Chapitre 5 – Jerf el Ahmar

5.1 Présentation générale

Découvert en 1987 au cours de prospections, le site de Jerf el Ahmar fit l’objet d’une première fouille en 1989 dirigée par T. L. McClellan et M. Mottram de l’Oriental Institute of the University of Chicago (McClellan et Mottram, 1994), dans le cadre de la campagne internationale de sauvetage lancée par les autorités syriennes en prévision de la construction d’un nouveau barrage sur le moyen Euphrate. Ce dernier projet a été mené à son terme en 1999 et le site a depuis été englouti par le lac de Tichrine. A partir de 1995 et jusqu’à cette date, une équipe franco-syrienne conduite par D. Stordeur et B. Jammous réalisa six campagnes de fouilles qui révélèrent une importante série d’occupations datant de la seconde moitié du 10e millénaire et du début du 9e (Jammous et Stordeur, 1999 ; Stordeur, 2000a). L’essentiel de la séquence stratigraphique s’inscrit dans l’horizon PPNA et présente de nombreuses affinités culturelles avec les phases IIIA et IIIB de Mureybet, voire avec les phases khiamiennes. Les découvertes faites dans les niveaux les plus récents ont en outre permis pour la première fois de mettre au jour l’existence d’une phase de transition PPNA-PPNB émanant de traditions proprement locales (Stordeur et Abbès, 2002).

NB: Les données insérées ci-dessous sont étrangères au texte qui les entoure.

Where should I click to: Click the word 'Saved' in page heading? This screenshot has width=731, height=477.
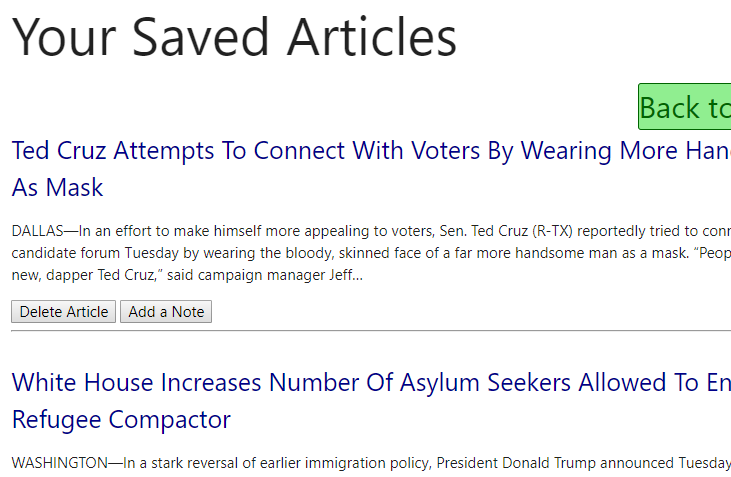point(200,37)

Le tell se trouvait à 60 kilomètres de la frontière turque, à 2 kilomètres en amont du barrage de Tichrine, sur la rive gauche de l’Euphrate (36° 23’ 30’’N, 38° 12’ 30’’ E). Il se présentait sous la forme de deux buttes naturelles de faible élévation, insérées dans un ensemble de collines crayeuses bordant le sud de la plaine alluviale et à proximité d’une zone d’étranglement de la vallée qui sert de point d’ancrage à l’actuelle construction hydroélectrique. Le Djebel Cheikh Anan qui surplombe le site à 500 mètres environ d’altitude ferme l’accès direct à la steppe environnante depuis la vallée mais celle-ci se déploie très largement à quelques kilomètres en amont et en aval.

Le matériel archéologique recueilli par l’équipe franco-syrienne est très riche et la majeure partie est en cours d’étude 130 . Les informations dont nous disposons sur le mobilier et l’exploitation des ressources naturelles sont de ce fait encore partielles ou provisoires. En revanche, les données architecturales et stratigraphiques permettent dores et déjà de comprendre dans une large mesure l’organisation villageoise pour plusieurs niveaux occupation.

Notes
130.

En 1989, seuls quelques secteurs superficiels ont été explorés par T. L. McClellan et M. Mottram. Les données initiales ont été depuis largement mises en lumière par les résultats obtenus par les fouilles de D. Stordeur et B. Jammous, auxquelles nous avons nous-mêmes participé de 1995 à 1998. C’est pourquoi tout ce chapitre se rapporte essentiellement à ces dernières.